====== DATA

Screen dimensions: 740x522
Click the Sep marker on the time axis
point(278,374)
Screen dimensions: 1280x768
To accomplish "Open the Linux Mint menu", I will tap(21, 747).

============
====== DATA

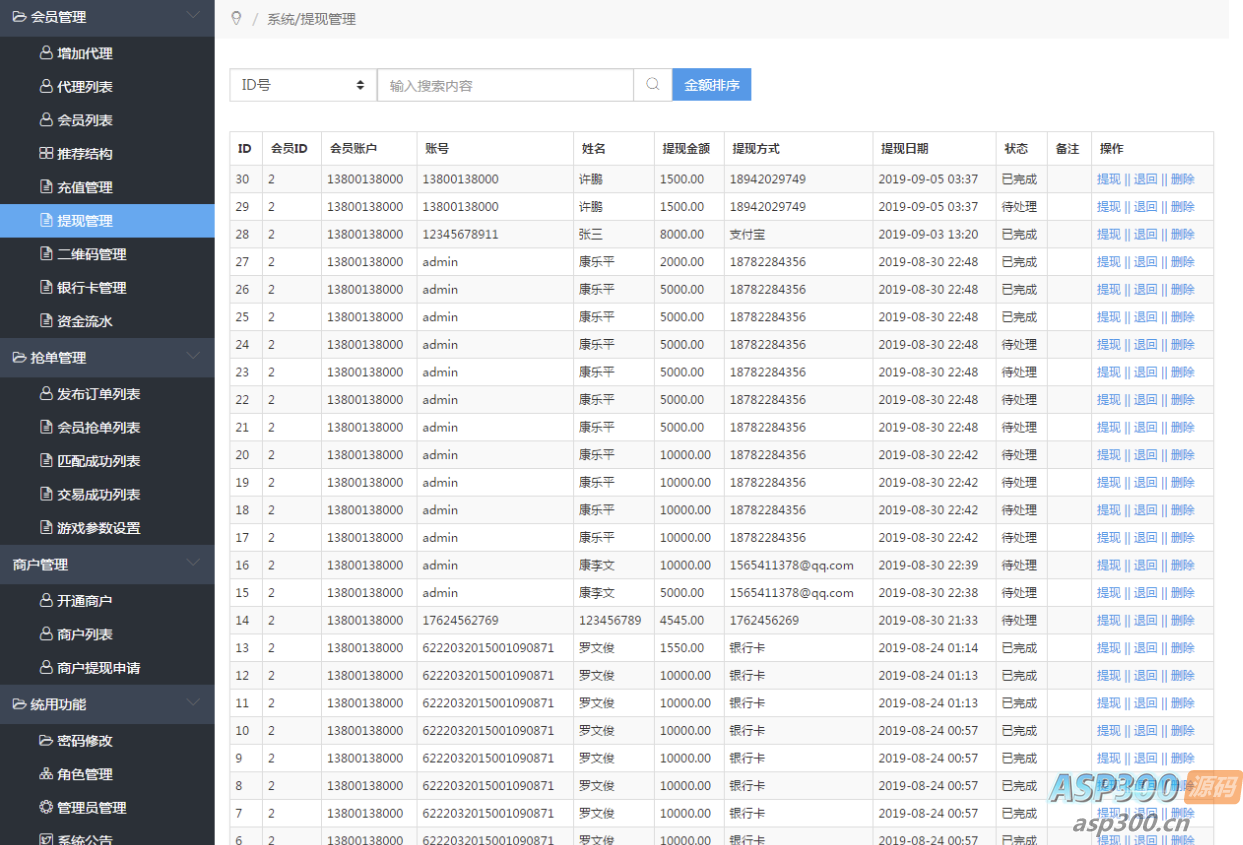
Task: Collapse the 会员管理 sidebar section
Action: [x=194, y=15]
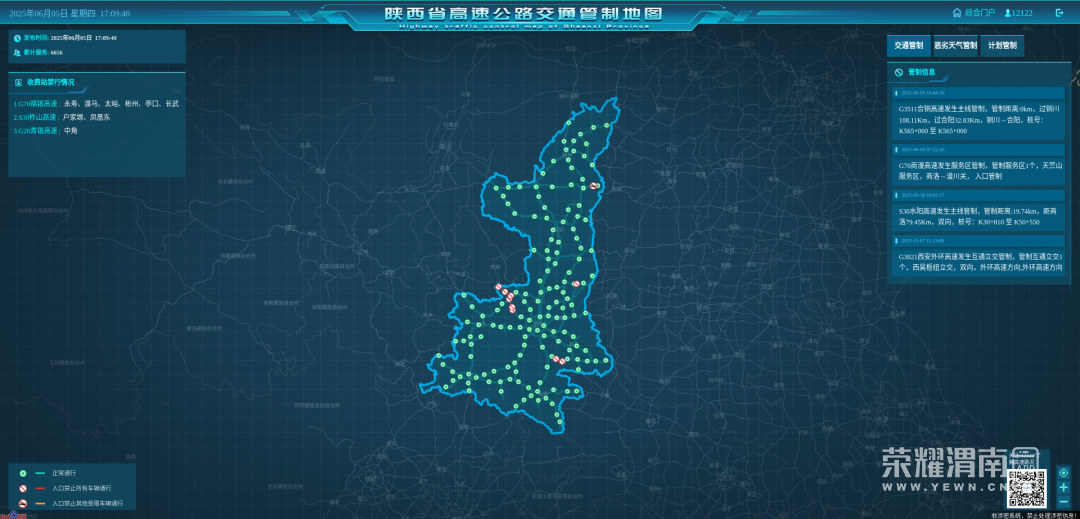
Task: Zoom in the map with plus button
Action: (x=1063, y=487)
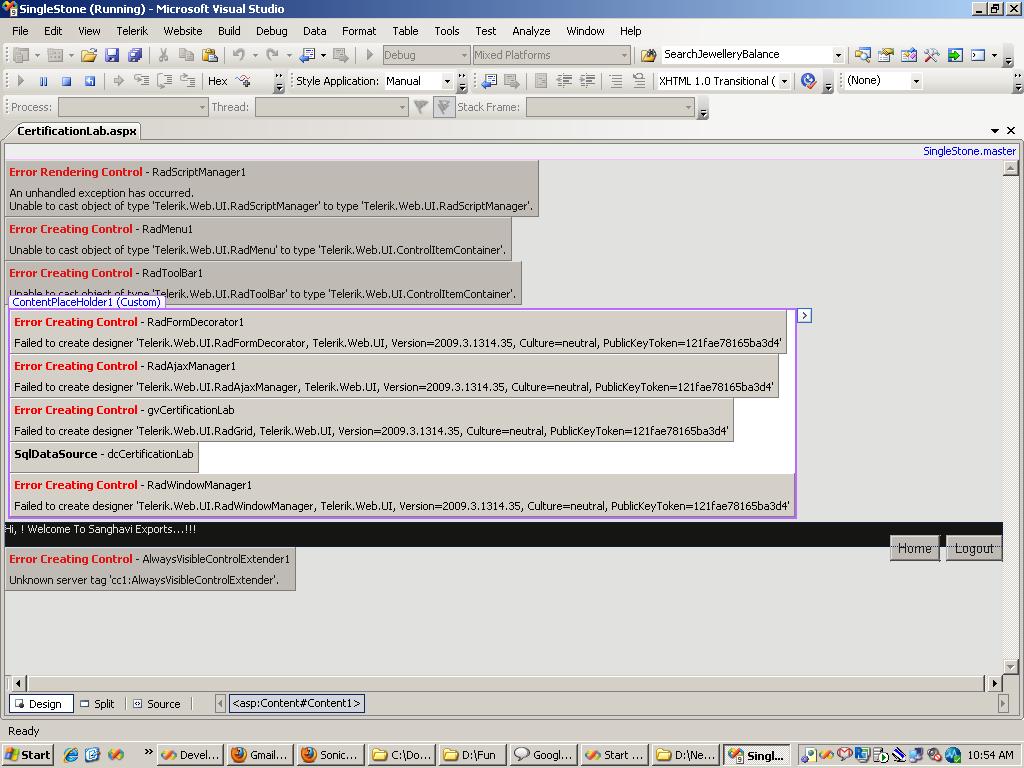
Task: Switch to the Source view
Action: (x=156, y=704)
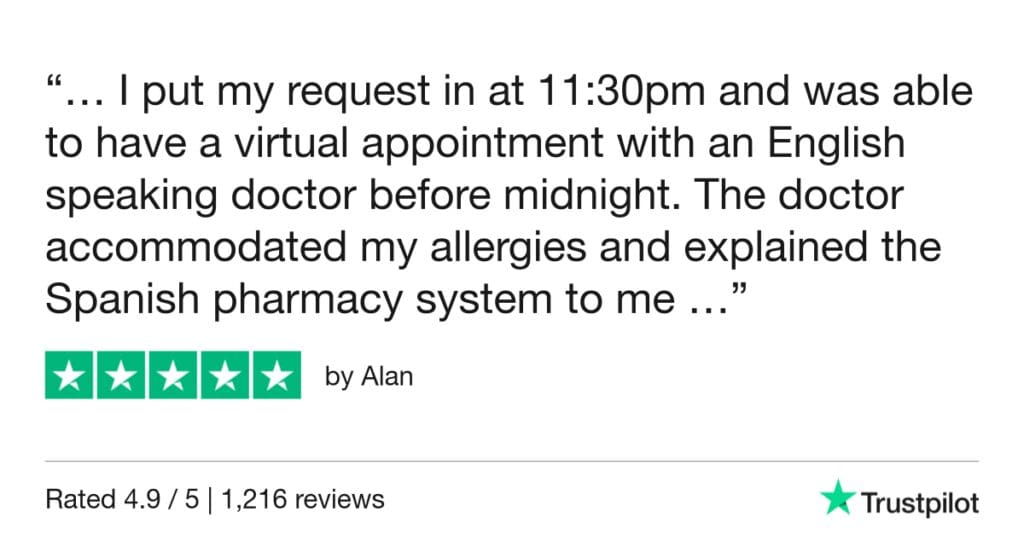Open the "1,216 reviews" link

============

**WHAT TO DO**
Throughout the data above, copy all lines where the word "dimensions" is found.

**RESPONSE BOX**
Screen dimensions: 740x522
Screen dimensions: 1280x768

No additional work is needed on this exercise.